FOR THE PAST year, a homeless District woman named Mary Bailey has been suffering from a rare disease that wiped out her ability to take care of herself and may have impaired her thinking. She is now receiving treatment at St. Elizabeths Hospital and is said to be in good spirits after workers at a shelter for the homeless had her taken to D.C. General Hospital against her will. This relief might have occurred 12 months ago, when shelter volunteers saw that she was falling down frequently and losing her ability to walk and control her arms and legs. But she refused to go to a hospital for tests at that time.

There is a painful conflict between an individual's right to make his or her own decisions in such circumstances and the humanitarian belief that disabled people in need should be helped even if they refse assistance. Present law allows involuntary commitments only when a person presents an immediate danger to himself or to others. But what about situations such as that of Mary Bailey, or of the mentally ill woman found on the floor of her roach-ridden Dupont Circle apartment not long ago -- she refused to talk or eat, and rejected help that was offered her. Is it sensible in circumstances such as these to expect a deeply troubled individual to make a decision on commitment alone?

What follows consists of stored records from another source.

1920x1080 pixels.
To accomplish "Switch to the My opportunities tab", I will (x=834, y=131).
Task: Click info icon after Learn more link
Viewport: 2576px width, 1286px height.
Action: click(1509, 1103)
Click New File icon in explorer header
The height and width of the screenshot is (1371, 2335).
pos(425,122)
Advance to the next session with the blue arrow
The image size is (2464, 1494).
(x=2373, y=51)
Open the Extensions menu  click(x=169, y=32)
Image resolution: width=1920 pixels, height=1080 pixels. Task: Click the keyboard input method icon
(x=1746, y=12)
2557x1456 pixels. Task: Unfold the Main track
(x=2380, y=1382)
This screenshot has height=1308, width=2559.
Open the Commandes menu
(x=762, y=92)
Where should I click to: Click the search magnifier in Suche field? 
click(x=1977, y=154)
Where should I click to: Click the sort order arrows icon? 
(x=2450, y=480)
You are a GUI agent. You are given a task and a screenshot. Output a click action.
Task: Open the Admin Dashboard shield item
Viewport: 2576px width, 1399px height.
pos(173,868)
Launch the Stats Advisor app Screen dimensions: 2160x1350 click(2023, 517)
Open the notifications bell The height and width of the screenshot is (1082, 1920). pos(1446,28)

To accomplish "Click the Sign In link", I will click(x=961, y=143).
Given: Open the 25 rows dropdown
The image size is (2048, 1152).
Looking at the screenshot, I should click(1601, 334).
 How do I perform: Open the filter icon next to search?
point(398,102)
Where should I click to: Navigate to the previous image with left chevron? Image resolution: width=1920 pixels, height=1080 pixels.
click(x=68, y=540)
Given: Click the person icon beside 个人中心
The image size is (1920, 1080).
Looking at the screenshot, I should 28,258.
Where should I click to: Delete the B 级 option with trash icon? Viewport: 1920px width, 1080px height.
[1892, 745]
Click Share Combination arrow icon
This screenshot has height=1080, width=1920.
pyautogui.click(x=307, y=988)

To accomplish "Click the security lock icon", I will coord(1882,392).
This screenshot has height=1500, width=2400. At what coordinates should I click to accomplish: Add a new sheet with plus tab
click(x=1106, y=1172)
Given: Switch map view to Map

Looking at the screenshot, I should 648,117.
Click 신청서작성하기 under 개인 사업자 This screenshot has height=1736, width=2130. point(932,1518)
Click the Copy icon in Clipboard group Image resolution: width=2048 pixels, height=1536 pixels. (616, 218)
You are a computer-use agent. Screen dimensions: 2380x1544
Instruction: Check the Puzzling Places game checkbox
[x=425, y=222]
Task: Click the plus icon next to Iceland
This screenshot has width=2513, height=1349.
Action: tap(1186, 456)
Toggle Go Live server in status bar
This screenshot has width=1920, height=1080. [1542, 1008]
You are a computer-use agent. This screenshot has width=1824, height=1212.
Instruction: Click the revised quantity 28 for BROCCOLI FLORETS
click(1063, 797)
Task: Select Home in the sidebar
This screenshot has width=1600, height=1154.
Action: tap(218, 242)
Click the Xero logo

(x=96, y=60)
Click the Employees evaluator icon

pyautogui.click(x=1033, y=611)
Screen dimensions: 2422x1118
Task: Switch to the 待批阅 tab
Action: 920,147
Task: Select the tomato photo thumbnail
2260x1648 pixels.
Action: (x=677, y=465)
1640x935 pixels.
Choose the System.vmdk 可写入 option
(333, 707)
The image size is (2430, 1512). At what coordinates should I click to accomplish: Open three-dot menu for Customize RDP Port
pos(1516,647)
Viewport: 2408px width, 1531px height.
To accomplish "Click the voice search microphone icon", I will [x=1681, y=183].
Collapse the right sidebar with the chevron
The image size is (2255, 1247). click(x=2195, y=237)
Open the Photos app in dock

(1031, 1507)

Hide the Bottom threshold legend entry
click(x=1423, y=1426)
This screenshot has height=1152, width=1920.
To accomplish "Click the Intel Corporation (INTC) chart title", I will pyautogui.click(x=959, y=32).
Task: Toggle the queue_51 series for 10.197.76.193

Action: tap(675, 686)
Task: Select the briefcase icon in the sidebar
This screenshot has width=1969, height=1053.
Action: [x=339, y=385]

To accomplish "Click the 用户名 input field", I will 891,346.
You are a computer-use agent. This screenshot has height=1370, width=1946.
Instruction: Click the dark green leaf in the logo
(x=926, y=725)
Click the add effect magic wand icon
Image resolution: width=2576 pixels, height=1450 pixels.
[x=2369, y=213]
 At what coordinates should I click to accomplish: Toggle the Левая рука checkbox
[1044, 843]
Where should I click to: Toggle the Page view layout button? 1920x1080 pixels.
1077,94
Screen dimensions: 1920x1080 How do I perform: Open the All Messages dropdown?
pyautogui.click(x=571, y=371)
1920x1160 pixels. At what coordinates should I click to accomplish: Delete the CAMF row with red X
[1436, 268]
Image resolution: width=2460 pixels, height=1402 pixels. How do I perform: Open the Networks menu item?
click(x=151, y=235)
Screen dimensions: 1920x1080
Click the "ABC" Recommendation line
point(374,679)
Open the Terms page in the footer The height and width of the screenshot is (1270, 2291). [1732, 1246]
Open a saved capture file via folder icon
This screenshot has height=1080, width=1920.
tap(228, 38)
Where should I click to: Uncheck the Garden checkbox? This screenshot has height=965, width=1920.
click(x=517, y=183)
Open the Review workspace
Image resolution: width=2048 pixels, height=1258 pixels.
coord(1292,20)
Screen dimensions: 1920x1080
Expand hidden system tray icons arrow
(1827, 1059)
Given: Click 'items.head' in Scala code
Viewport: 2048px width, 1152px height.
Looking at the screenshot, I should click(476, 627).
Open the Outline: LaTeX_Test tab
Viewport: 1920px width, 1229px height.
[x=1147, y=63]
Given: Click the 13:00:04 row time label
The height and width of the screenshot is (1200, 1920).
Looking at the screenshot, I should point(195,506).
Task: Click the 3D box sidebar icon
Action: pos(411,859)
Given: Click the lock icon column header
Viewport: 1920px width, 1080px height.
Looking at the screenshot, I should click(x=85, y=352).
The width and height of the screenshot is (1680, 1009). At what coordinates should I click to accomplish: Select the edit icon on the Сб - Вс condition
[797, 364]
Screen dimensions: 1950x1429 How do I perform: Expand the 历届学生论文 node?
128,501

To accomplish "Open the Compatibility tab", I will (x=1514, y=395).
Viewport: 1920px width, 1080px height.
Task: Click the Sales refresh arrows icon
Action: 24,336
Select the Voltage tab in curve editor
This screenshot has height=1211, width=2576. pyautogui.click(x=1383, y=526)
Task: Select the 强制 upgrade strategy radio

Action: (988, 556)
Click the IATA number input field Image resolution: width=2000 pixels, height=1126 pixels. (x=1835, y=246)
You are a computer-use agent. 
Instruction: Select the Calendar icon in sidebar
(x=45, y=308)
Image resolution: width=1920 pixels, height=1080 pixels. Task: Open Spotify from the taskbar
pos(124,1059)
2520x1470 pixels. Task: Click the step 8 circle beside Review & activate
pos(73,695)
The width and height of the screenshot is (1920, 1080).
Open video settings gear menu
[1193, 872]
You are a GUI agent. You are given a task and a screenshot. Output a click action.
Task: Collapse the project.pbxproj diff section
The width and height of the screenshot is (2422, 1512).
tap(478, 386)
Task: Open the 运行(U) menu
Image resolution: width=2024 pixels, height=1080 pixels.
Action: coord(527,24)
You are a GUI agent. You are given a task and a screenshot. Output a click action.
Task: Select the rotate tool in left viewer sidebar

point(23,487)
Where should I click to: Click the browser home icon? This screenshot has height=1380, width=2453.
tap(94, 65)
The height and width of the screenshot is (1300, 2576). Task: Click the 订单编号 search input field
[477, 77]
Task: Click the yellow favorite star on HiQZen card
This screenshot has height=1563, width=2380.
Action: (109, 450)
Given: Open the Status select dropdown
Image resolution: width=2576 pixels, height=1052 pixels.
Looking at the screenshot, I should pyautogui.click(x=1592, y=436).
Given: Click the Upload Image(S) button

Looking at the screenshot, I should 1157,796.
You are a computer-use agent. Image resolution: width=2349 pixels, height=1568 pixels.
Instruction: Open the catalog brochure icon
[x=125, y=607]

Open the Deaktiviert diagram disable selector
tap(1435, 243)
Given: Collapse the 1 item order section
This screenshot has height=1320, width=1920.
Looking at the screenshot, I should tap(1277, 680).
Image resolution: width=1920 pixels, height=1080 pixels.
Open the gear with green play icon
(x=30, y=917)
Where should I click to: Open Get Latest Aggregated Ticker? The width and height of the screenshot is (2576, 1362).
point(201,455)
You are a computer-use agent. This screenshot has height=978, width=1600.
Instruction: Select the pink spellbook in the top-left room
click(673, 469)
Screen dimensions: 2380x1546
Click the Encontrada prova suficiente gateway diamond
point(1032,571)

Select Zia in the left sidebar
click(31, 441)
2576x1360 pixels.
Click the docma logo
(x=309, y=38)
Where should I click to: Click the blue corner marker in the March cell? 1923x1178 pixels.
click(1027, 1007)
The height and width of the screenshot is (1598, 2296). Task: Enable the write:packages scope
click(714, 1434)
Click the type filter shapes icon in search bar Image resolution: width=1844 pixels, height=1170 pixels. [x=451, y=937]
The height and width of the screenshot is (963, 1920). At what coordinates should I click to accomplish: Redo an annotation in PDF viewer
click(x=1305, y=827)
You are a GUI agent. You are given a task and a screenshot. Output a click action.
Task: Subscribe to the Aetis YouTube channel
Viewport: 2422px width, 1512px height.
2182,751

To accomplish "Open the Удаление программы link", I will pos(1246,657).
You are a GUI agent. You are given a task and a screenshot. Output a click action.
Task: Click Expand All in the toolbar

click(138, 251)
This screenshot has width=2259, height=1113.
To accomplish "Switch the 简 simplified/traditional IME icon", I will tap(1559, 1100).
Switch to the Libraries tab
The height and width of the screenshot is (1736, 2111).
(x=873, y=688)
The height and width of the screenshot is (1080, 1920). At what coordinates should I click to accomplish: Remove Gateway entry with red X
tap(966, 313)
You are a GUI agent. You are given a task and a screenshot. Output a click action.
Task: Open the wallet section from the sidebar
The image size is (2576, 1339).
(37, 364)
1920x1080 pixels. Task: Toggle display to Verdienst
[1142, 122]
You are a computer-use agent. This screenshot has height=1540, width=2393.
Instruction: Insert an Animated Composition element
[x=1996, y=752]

Mayors Edward Koch of New York City and W. Wilson Goode of Philadelphia have ordered police to take homeless people off the streets and put them in shelters on bitterly cold days, whether they want to go or not. D.C. Council member John Wilson has urged Mayor Barry to issue similar orders here when the temperature falls below 25. The intent is compassionate and laudable in each case. The alternative is to allow some people to freeze to death when warm places to stay are readily availible.

In the same spirit, the president of the American Psychiatric Association, James Talbott, testifying at a Senate hearing last week, said that "grave disability" should be added as a standard for involuntary commitment. This seems to us a responsible approach. When a law that was intended to help the most disadvantaged men and women in our society becomes a standard that allows some to suffer horribly and die, changes must be made.